Em 2004, o projeto de Alano ganhou reconhecimento público – a invenção recebeu o “Prêmio Superecologia”, da revista Superinteressante. Depois do sucesso do sistema, o projeto passou a contar com o apoio do governo. Em 2009, a Companhia Catarinense de Energia Elétrica (Celesc) fez um convênio de cooperação técnica para difundir os aquecedores solares produzidos com materiais descartáveis. Intitulado como “Energia do Futuro”, a iniciativa possibilita a reciclagem direta, sem qualquer processo industrial e pretende beneficiar comunidades carentes.

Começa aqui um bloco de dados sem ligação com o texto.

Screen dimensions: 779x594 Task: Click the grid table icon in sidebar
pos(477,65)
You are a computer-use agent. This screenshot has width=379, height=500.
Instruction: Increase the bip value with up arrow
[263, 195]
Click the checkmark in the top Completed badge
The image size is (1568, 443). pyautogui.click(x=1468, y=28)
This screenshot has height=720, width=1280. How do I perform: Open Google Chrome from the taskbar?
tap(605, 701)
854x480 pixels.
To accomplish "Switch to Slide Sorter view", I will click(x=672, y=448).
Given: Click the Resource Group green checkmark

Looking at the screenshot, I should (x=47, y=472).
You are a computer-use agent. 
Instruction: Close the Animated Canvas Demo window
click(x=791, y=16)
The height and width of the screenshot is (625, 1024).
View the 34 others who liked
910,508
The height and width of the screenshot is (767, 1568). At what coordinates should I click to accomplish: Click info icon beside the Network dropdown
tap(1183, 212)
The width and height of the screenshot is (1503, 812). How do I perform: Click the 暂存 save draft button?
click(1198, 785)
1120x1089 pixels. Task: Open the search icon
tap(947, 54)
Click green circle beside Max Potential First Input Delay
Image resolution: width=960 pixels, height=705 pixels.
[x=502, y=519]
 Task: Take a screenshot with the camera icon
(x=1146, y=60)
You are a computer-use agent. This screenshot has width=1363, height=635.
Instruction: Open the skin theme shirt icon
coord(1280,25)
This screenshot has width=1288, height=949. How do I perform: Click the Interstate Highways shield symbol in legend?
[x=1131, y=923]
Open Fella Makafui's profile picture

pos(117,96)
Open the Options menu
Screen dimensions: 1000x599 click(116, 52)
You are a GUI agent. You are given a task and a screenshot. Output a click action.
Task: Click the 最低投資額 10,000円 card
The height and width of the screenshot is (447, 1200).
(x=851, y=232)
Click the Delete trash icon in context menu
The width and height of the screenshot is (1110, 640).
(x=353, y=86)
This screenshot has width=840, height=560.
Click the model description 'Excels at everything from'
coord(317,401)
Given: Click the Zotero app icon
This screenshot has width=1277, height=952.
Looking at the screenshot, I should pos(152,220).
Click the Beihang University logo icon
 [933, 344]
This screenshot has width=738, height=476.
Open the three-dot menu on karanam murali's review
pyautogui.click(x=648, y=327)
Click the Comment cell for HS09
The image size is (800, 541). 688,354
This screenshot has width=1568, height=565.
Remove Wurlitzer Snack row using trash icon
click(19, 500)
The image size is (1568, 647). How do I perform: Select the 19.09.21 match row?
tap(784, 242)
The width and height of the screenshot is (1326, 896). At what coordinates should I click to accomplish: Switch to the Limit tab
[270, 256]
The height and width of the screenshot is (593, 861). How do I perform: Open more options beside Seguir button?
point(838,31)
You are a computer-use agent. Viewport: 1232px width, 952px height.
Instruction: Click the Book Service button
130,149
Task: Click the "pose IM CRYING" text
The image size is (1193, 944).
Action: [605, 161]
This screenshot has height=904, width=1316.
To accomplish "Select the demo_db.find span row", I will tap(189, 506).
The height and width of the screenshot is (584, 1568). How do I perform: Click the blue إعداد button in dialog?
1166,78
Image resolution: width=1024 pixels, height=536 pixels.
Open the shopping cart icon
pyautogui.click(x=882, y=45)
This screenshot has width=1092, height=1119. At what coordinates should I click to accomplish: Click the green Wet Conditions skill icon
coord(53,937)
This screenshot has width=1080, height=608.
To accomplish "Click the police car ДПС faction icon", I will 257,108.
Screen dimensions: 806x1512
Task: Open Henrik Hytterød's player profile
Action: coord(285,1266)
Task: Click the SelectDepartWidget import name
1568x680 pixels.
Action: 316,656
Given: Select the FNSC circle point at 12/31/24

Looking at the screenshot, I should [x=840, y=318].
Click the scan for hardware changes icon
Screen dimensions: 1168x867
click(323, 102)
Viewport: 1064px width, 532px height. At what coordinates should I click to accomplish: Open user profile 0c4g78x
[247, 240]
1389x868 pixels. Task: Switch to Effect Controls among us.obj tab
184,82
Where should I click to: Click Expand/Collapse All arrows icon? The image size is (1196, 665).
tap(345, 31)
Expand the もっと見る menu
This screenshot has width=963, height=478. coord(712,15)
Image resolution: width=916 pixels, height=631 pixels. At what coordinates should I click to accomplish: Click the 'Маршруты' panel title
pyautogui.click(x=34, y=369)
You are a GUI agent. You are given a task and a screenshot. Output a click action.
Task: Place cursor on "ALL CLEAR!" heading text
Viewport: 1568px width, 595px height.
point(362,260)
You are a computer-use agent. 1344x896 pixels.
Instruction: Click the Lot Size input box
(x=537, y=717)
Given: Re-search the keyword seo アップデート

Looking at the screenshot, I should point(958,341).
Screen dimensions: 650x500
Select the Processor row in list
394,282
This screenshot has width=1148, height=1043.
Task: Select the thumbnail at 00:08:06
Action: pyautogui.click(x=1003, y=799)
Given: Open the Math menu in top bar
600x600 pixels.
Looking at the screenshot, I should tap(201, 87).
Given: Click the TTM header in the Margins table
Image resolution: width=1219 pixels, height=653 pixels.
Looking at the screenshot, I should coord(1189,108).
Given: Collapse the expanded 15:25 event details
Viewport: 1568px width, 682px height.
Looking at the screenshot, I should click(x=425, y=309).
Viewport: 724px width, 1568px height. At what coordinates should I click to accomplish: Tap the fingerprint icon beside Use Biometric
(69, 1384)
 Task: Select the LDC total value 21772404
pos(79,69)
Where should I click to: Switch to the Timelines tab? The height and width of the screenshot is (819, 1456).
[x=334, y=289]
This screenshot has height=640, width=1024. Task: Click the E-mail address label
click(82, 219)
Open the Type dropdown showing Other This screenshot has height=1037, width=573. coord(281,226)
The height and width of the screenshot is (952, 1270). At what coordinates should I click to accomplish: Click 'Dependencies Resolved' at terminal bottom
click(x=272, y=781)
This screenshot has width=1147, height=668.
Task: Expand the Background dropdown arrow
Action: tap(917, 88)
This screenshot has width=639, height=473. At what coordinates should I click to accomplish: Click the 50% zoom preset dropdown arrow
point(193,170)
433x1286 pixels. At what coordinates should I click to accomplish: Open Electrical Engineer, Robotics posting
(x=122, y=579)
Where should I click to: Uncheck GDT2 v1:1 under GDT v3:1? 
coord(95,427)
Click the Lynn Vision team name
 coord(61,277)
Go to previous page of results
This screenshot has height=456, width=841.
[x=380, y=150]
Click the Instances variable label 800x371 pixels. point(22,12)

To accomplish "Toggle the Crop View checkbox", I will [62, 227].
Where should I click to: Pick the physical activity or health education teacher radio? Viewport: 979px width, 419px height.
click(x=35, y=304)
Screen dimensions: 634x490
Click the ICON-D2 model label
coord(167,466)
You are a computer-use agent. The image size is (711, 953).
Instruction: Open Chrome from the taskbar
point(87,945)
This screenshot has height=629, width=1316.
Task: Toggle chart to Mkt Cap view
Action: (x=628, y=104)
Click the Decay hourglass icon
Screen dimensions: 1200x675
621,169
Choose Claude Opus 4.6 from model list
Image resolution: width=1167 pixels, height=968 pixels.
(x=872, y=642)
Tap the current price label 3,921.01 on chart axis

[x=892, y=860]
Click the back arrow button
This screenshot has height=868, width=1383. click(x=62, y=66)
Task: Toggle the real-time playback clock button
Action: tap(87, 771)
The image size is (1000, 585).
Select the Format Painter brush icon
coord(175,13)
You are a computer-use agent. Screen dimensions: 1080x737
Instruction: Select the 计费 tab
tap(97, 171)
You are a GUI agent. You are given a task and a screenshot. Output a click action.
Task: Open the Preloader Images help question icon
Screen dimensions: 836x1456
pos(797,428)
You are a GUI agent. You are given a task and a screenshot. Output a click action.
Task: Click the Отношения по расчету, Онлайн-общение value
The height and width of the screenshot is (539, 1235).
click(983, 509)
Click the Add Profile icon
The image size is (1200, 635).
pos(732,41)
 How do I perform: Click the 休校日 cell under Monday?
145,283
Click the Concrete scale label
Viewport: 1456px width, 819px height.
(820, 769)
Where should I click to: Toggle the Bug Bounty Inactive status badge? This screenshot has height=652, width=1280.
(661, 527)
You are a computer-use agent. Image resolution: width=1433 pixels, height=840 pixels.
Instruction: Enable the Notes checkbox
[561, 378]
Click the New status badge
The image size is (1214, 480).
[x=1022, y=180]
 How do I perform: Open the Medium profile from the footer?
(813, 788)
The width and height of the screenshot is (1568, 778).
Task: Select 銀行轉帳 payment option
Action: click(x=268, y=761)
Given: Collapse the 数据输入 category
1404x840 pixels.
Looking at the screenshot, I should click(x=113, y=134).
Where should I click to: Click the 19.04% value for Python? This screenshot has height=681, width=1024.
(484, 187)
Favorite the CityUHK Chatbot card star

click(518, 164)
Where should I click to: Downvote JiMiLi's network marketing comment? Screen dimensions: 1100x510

Fonte: www.sosriosdobrasil.blogspot.com

Coletor solar construído com garrafas pet

O idealizador do aquecedor ecológico conta que até agora, o sistema já favoreceu mais de seis mil famílias somente no Paraná. “Foram produzidos e instalados aquecedores em 254 dos 399 municípios paranaenses, retirando do meio ambiente mais de 2 milhões e 400 mil garrafas pet e caixas de leite”.

Alano comenta que em Santa Catarina, em torno de sete mil aquecedores foram instalados, e existem trinta e três projetos patrocinados pela Tractebel Energia SA., através do Comitê de Sustentabilidade, com a colaboração do Rotary Clube e da comunidade em geral.

De acordo com o engenheiro ambiental Sandro Urban, o aparato pode diminuir em mais de 30% o consumo de energia. “Enquanto essas garrafas vão para a terra e demoram 1000 anos para se decompor, fazendo parte do aquecedor solar elas deixam de agredir a natureza”. A única observação feita pelo engenheiro é o clima chuvoso, que pode diminuir a potência do coletor.

E, para quem ficou interessado em confeccionar seu próprio coletor caseiro, Alano indica as instruções no manual “Água quente para todos”. Com a “popularização” do projeto, a rotina do aposentado mudou. Hoje, ele e sua esposa passam a maior parte do tempo em viagens por todo o Brasil. O casal voluntário apresenta o aquecedor solar e mostra que com força de vontade é possível transformar até mesmo lixo em fonte de energia.